Vladimir Alekseyevich Shchuko (October 17, 1878 - January 19, 1939) was a Russian architect, member of the Saint Petersburg school of Russian neoclassical revival notable for his giant order apartment buildings "rejecting all trace of the moderne". After the Russian Revolution of 1917 Shchuko gradually embraced the modernist ideas, developing his own version of modernized neoclassicism together with his partner Vladimir Gelfreikh. Shchuko and Gelfreikh succeeded through the pre-war period of stalinist architecture with high profile projects like the Lenin Library, Moscow Metro stations and co-authored the unrealized Palace of Soviets. Shchuko has also been a prolific stage designer, author of 43 drama and opera stage sets.
Born in Tambov in a military family, Vladimir Schuko joined Leon Benois class of architecture at the Imperial Academy of Arts in 1896 and graduated in 1904. His academic mentors included Vladimir Mate and Ilya Repin; his classmates - Nikolay Lanceray, Ivan Rylsky, Alexander Tamanian and Nikolai Vasilyev; the class of 1904 was by far the strongest the Academy ever had. Shchuko's 1904 graduation project, a palace for the viceroy of the Russian Far East, was declared best in his class but had no chances of being ever built during or after the Russo-Japanese War; it was undeniably neoclassical and demonstrated uncommon ability to retain the neoclassical spirit in a design substantially larger than any preceding neoclassical buildings. Twice, in 1904 and 1906, the Academy awarded him with state-sponsored study tours of Italy; in 1901 he also travelled to Svalbard, and has been frequently engaged in preservation projects at home. Shchuko has been a member of the influential non-governmental Commission for Study and Description of Old Petersburg, a preservation society led by Leon Benois, and later served on the board of the Museum of Old Petersburg established in 1907.
Vladimir Gelfreikh, Shchuko's junior partner in the Soviet period, graduated from the same Academy class of Leon Benois in 1914. Their first extant practical work, reconstruction of the square in front of Smolny Institute, was executed in 1923-1924. In 1925 Shchuko designed the pedestal and architectural setting for Sergey Evseyev's iconic Lenin on top of an armored car monument on the Finlyandsky Rail Terminal square.

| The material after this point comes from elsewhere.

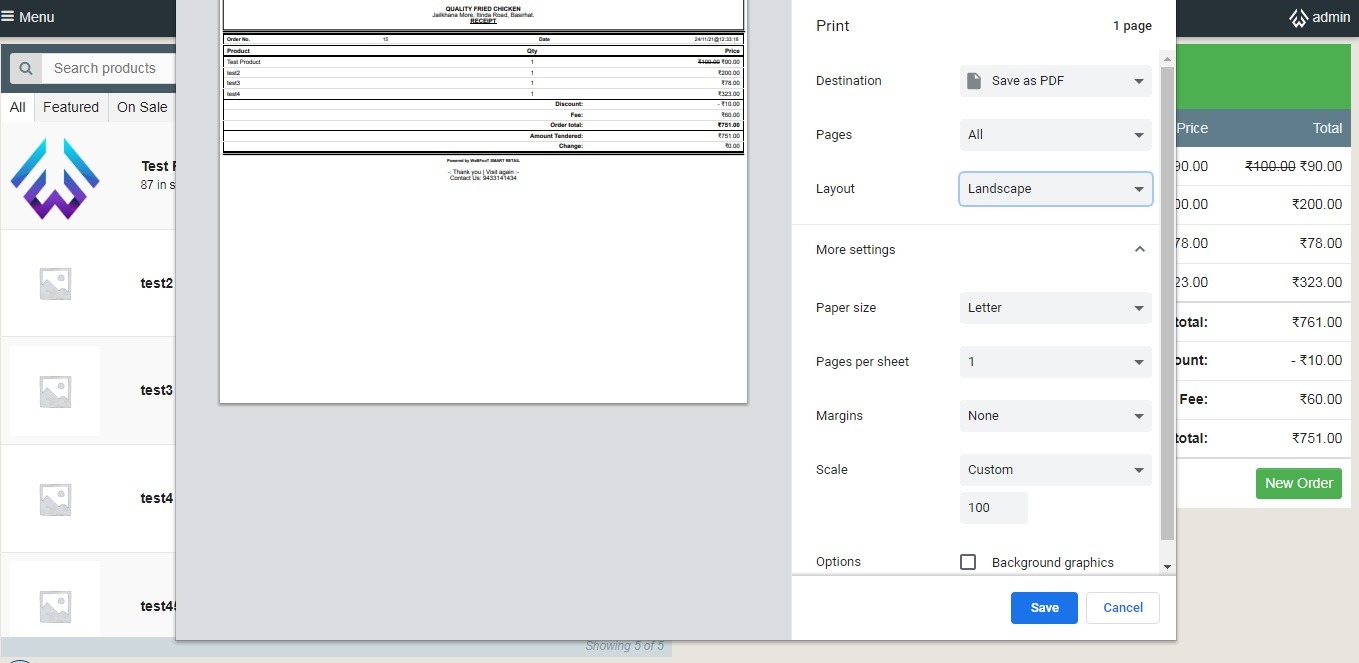Enable the Background graphics checkbox
Image resolution: width=1359 pixels, height=663 pixels.
(x=968, y=562)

The monument was clearly designed "to provide a counterpoint to the statue of Peter the Great, the Bronze Horseman". Evseyev-Shchuko monument was the first one to establish a "canonical" image of Lenin and was widely repeated, and became the architect's last notable work in Saint Petersburg.Second half of the 1920s was marked by high-profile architectural contests dominated by modernist architects. Shchuko and Gelfreikh lost the Kiev Passenger Railway Station contest to Pavel Alyoshin and Andrey Verbitsky, but in 1928 secured a winning bid on the contest to design the Lenin Library in Moscow.In 1930 Shchuko and Gelfreikh launched construction of a large (2,500 and 850 seats) opera theatre in Rostov-on-Don. The constructivist theater was completed in 1935, when Shchuko was working on the Palace of Soviets. Elaborate set of rotating stages provided unprecedented freedom to producers and designers, even allowing live cavalry marches on stage. Despite award-winning exterior and plans, Rostov theatre was never used for its intended purpose: poor acoustics rendered it useless for music, and it has not produced a single opera show. It was destroyed in World War II and rebuilt in 1963; this time, the main hall was reduced to 1,200 seats but acquired proper acoustics.
Schuko and Gelfreikh participated in the early, public stages of the contest for the Palace of Soviets (1931-1932); their best known draft was an oversized near copy of the Doge's Palace in Venice. The last, closed, stage of the contest was won by Boris Iofan. May 10, 1933 Iofan was announced as the winner and officially instructed to redesign his proposal so as to crown it with a gigantic, "50 to 75 meters" statue of Lenin. Four weeks later (June 4) Iofan was "supplied" with two "assistants" - Shchuko and Gelfreikh, both his seniors, and having a longer track of successful construction management practice dating from 1900s. According to mainstream history accounts, Shchuko and Gelfreikh were appointed because the immense project had to be completed quickly, and the establishment feared that Iofan was not experienced enough to handle it alone.